[Bioclusters] how to run BLAST on a linux cluster

Chris Dagdigian dagdigian@blackstonecomputing.com
Tue, 30 Oct 2001 14:21:48 -0500


It's hard to be helpful with so little information...is your cluster 
already built? Will it be only used for BLAST? What result are you going 
for: quick response to ad-hoc BLAST queries submitted by researchers or 
efficient batch processing of thousands of pipelined searches?

If you are at the very beginning of the BLAST-on-Linux-cluster process 
then the first thing you need to understand is that BLAST itself is not 
a parallel application. The way that BLAST is generally run on linux 
"clusters" is by distributing and running many standalone instances of 
the program on multiple hosts/CPUs. The BLAST program falls into a 
category that people refer to as "embarassingly parallel".

There are a number of ways to distribute and remotely execute blast on 
multple linux nodes. Some people roll their own solution and others use 
existing distributed resource management (DRM) software to handle the 
task. The most common DRM suites that I have seen in the life sciences 
are: OpenPSB, PBSPro, GridEngine & Platform LSF.

OpenPBS and GridEngine are free and open-source. LSF and PBSPro are 
commercial. You can get the source to PBSPro if you are a paying 
customer. I've spent time with all of them and I still feel that right 
now Platform LSF is technically the best DRM system available (due 
mostly to its fault tolerance characteristics). _However_ LSF is 
amazingly expensive and it would generally be overkill and a waste of 
money for a basic blast farm, especially in an academic setting or 
proof-of-concept project.

Figuring out how you are going to distribute your blast jobs across the 
linux systems is a good way to get started.

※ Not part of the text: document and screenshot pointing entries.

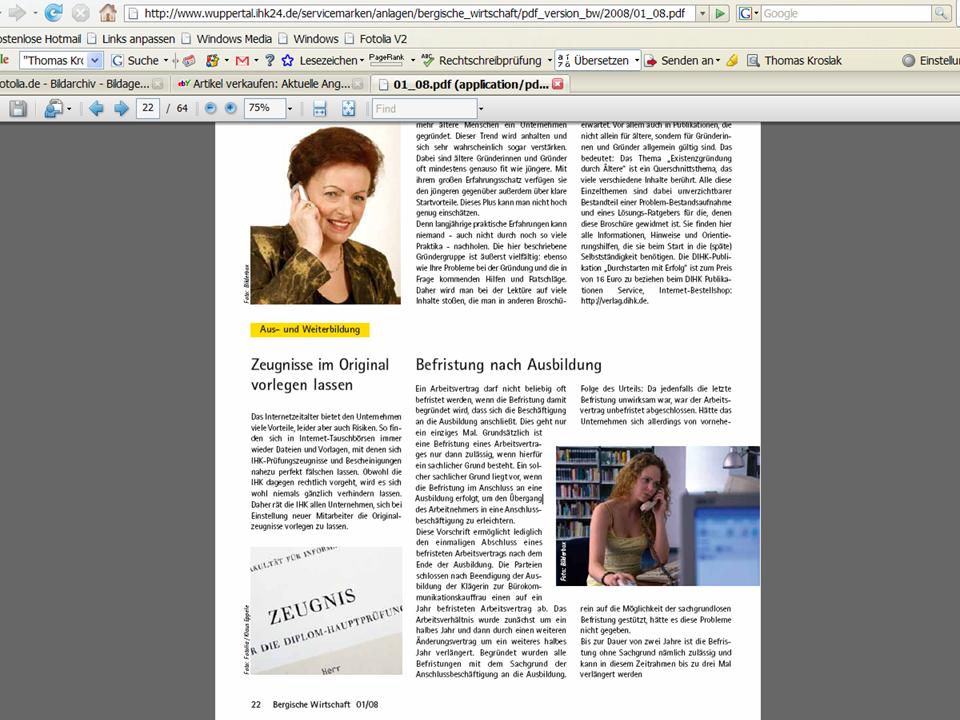Reload the page with the refresh icon

tap(53, 13)
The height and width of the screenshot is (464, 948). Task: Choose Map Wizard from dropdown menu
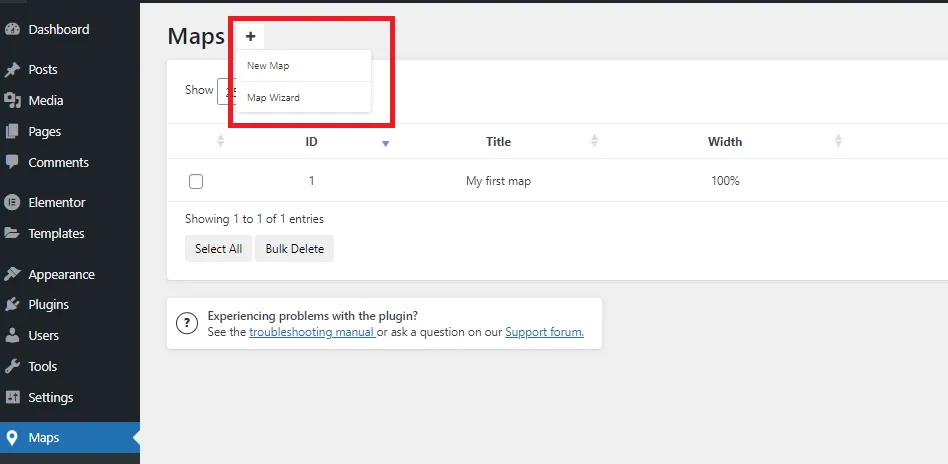(x=273, y=98)
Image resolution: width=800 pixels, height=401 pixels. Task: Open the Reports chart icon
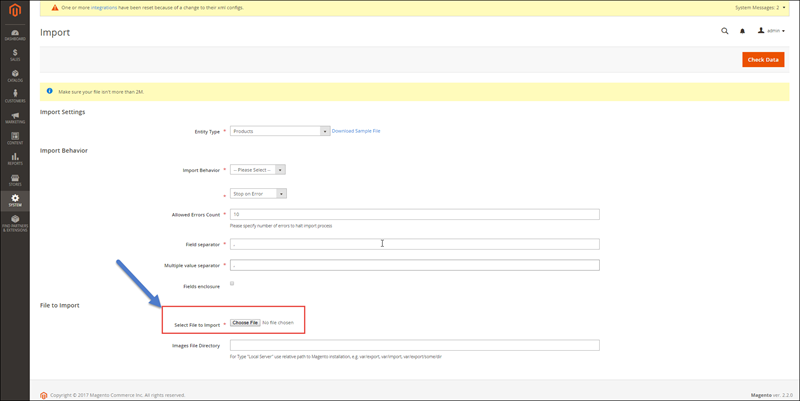[x=15, y=158]
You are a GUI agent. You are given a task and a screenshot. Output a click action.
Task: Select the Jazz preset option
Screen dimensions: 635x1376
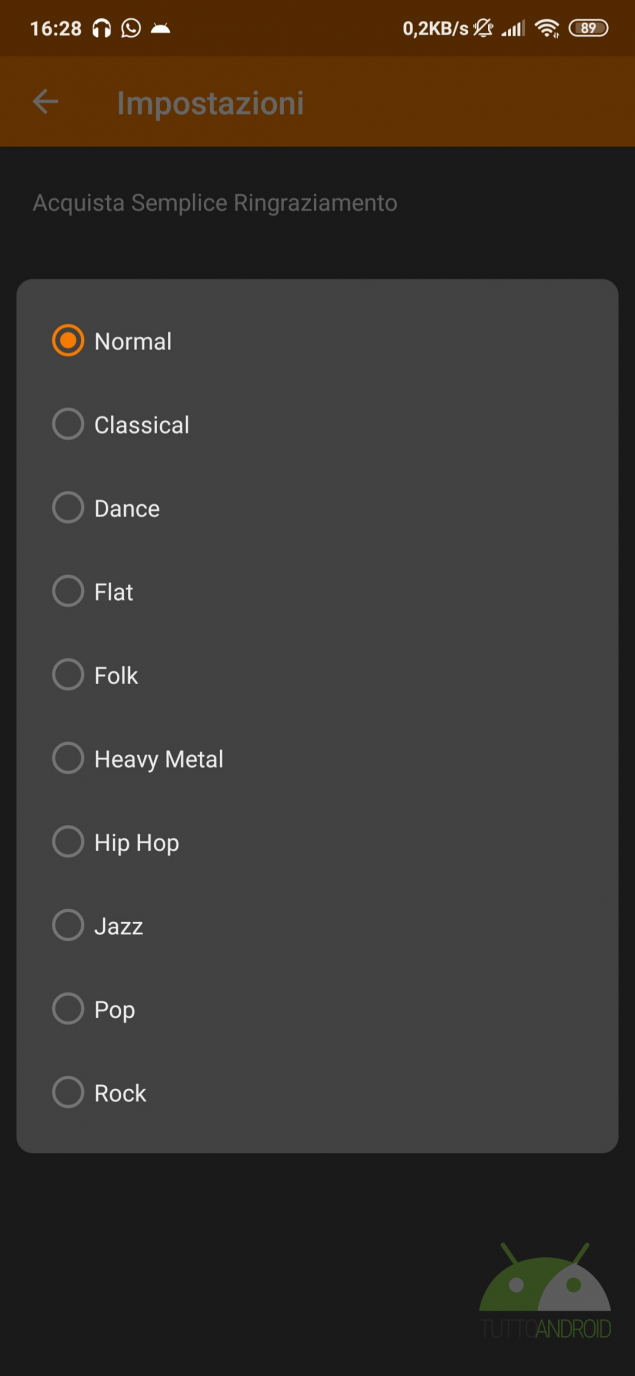(68, 926)
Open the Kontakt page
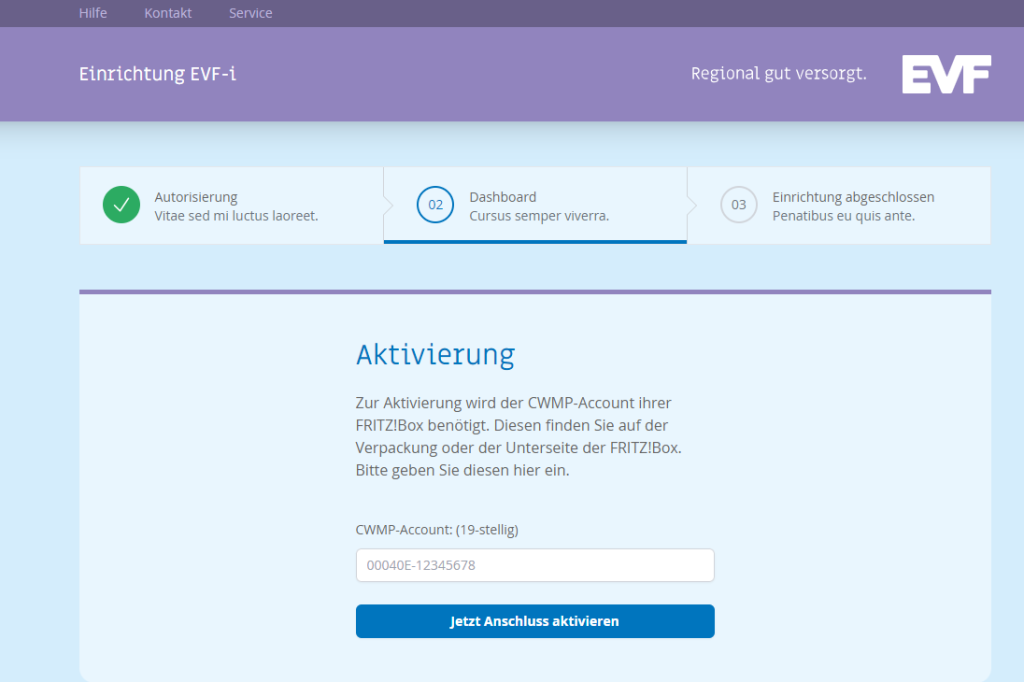The width and height of the screenshot is (1024, 682). [168, 13]
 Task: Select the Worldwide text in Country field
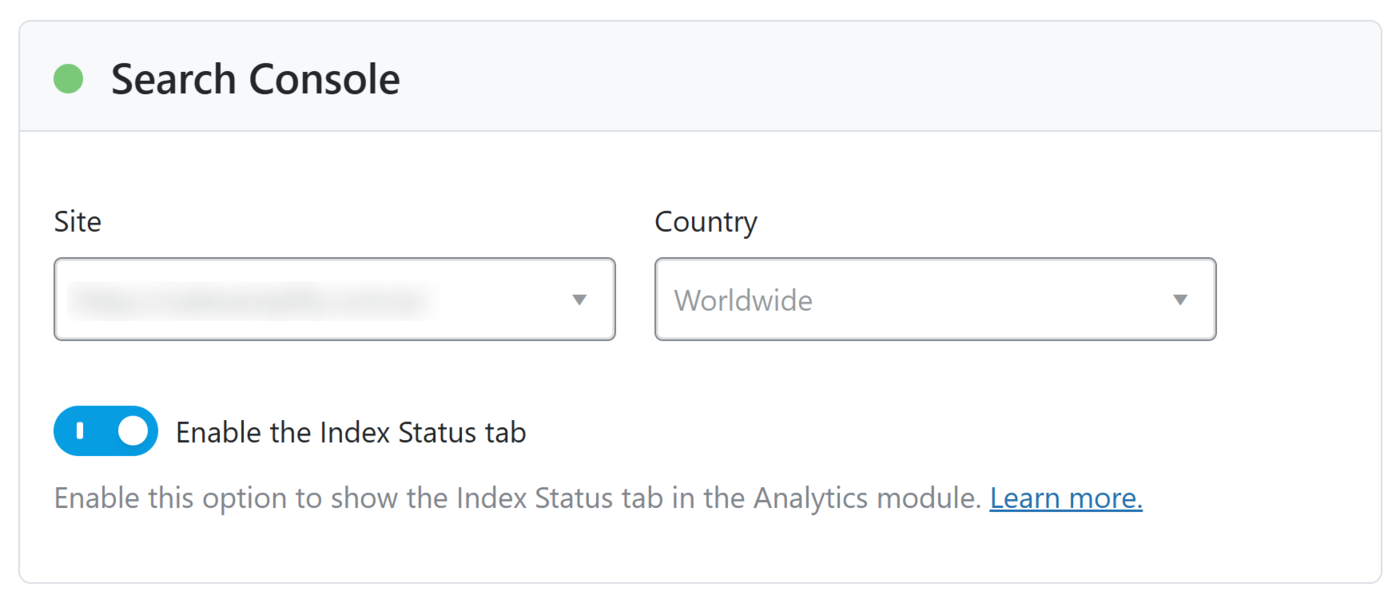[743, 300]
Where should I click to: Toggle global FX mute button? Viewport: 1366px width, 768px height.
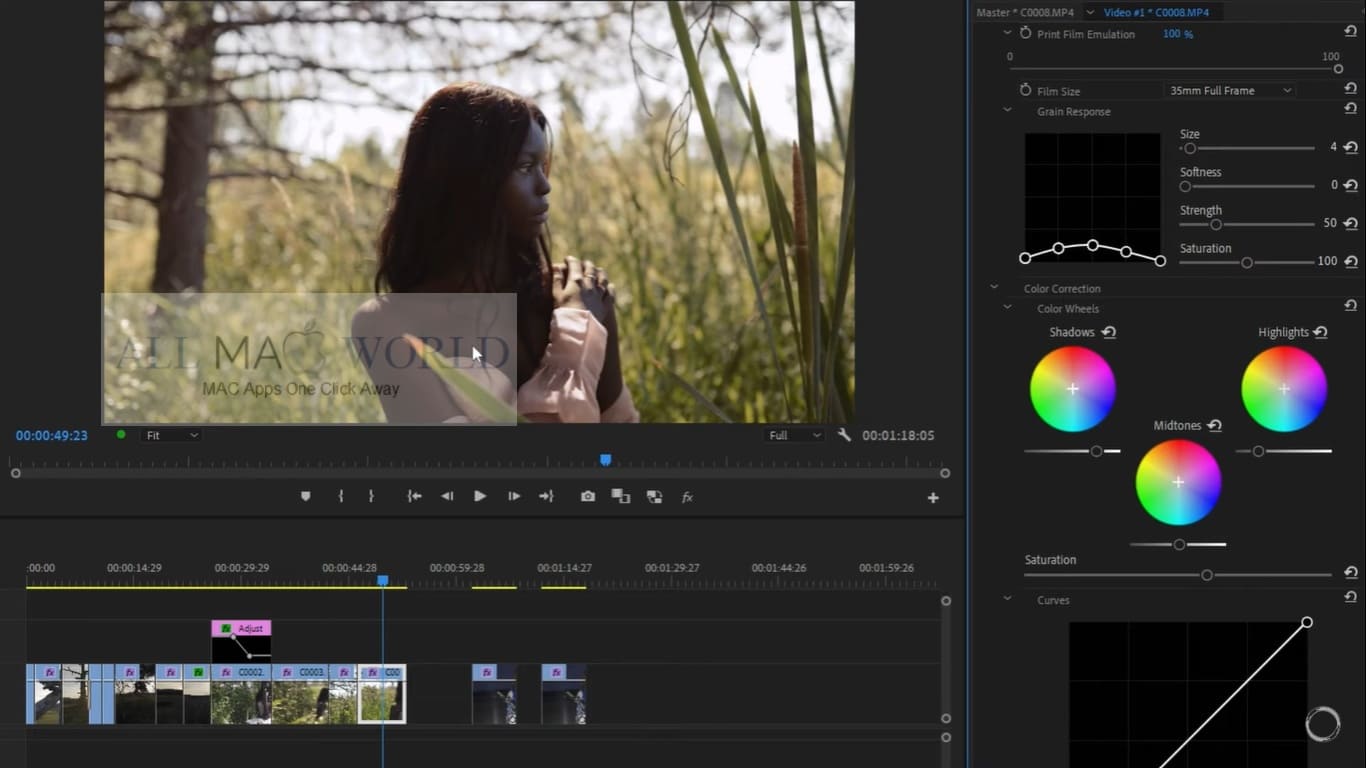tap(687, 497)
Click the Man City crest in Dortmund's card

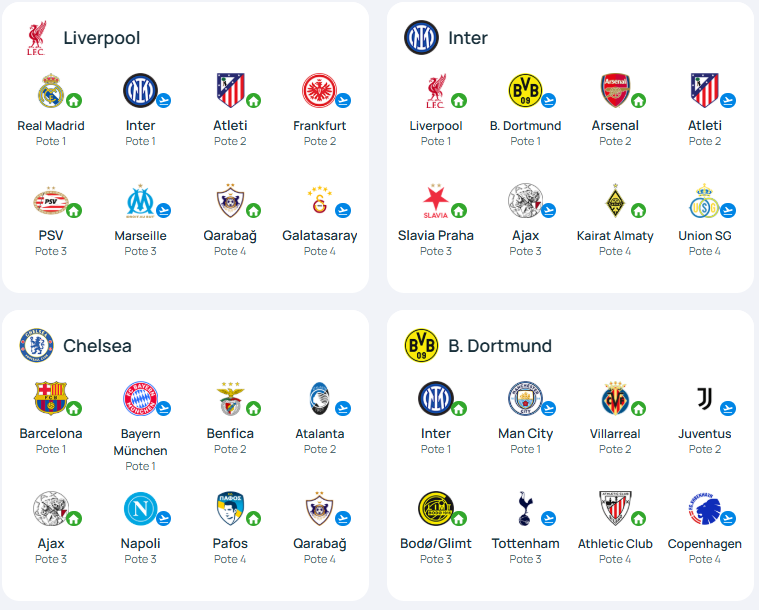pyautogui.click(x=525, y=398)
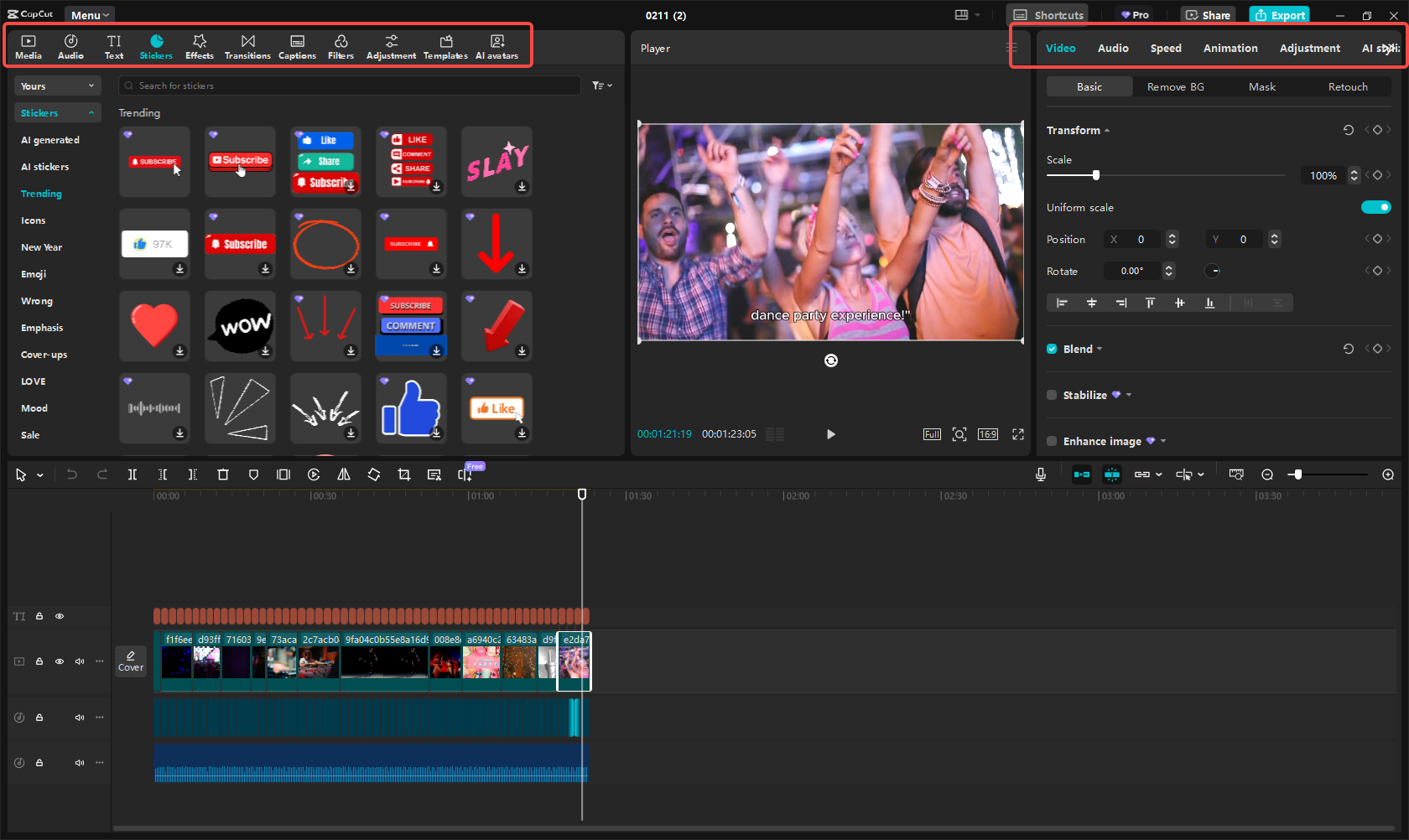Open the Effects panel

coord(200,47)
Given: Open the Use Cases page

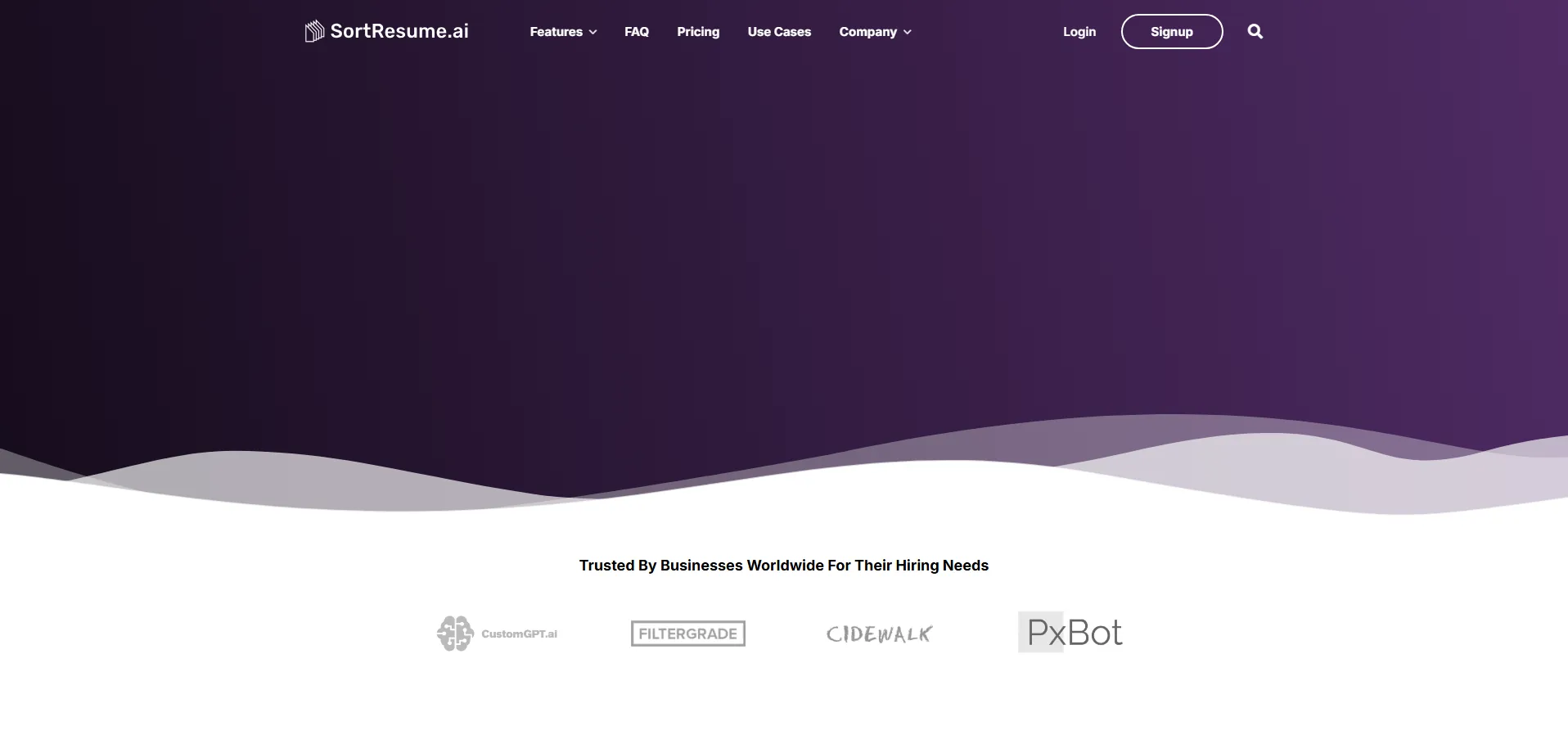Looking at the screenshot, I should 779,32.
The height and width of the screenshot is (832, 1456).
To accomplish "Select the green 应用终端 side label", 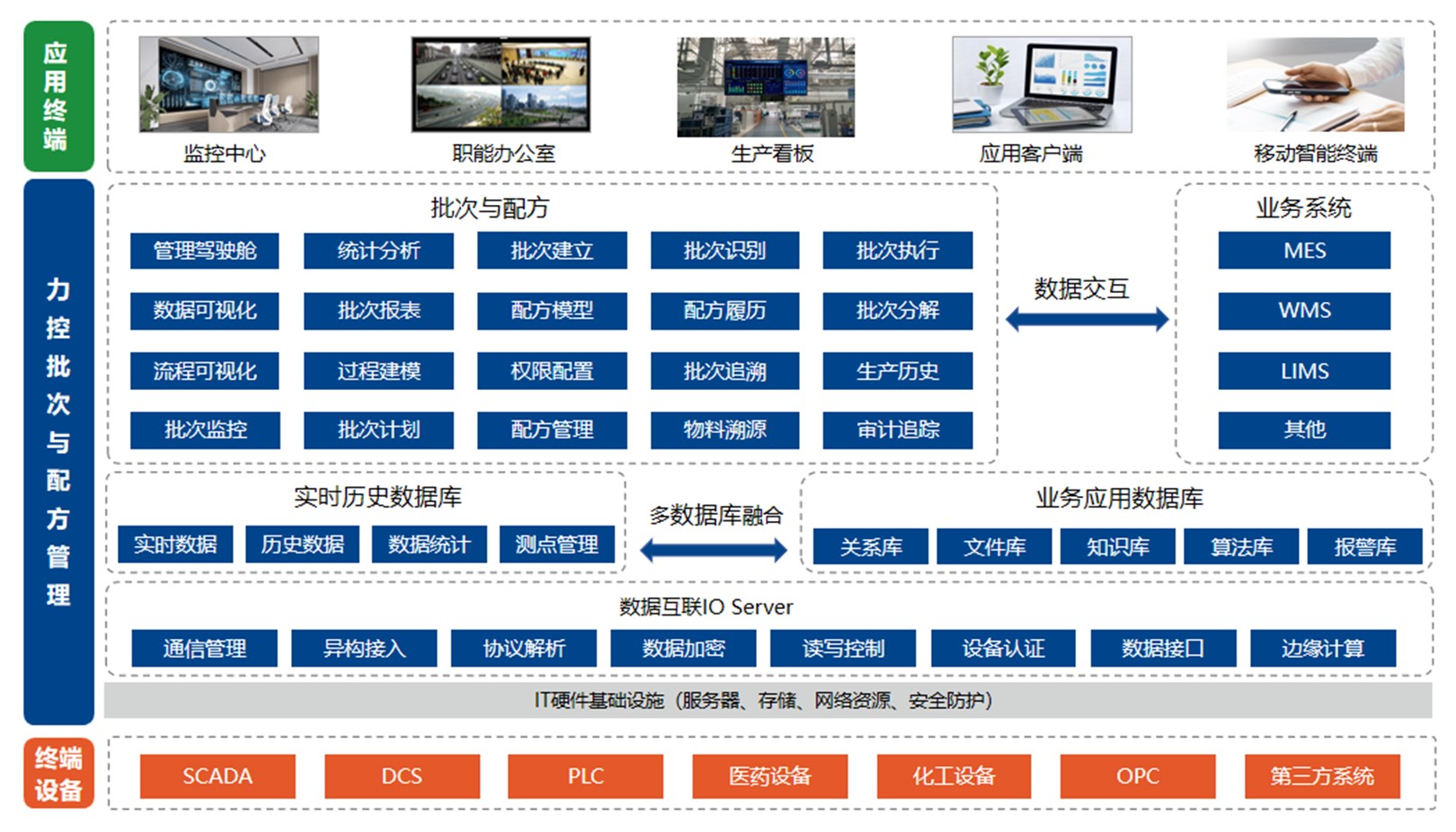I will tap(58, 96).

Other things to keep in mind: Blast is often I/O bound rather than CPU 
bound so you need to pay attention to where the data resides and how the 
linux systems gain access to it. Locally caching data to cheap IDE disks 
in each node is a great way to avoid NFS related bottlenecks. Besides 
tuning your I/O subsystems maxing out on physical memory will also help 
quite a bit.

my $0.02



-Chris



jie hu wrote:

> I am trying to learn how to run BLAST on a Linux cluter.  Could someone 
> give me some advice on where I should start?  Is there any free software 
> available to do this job?  Thank you very much.
> 
> Jie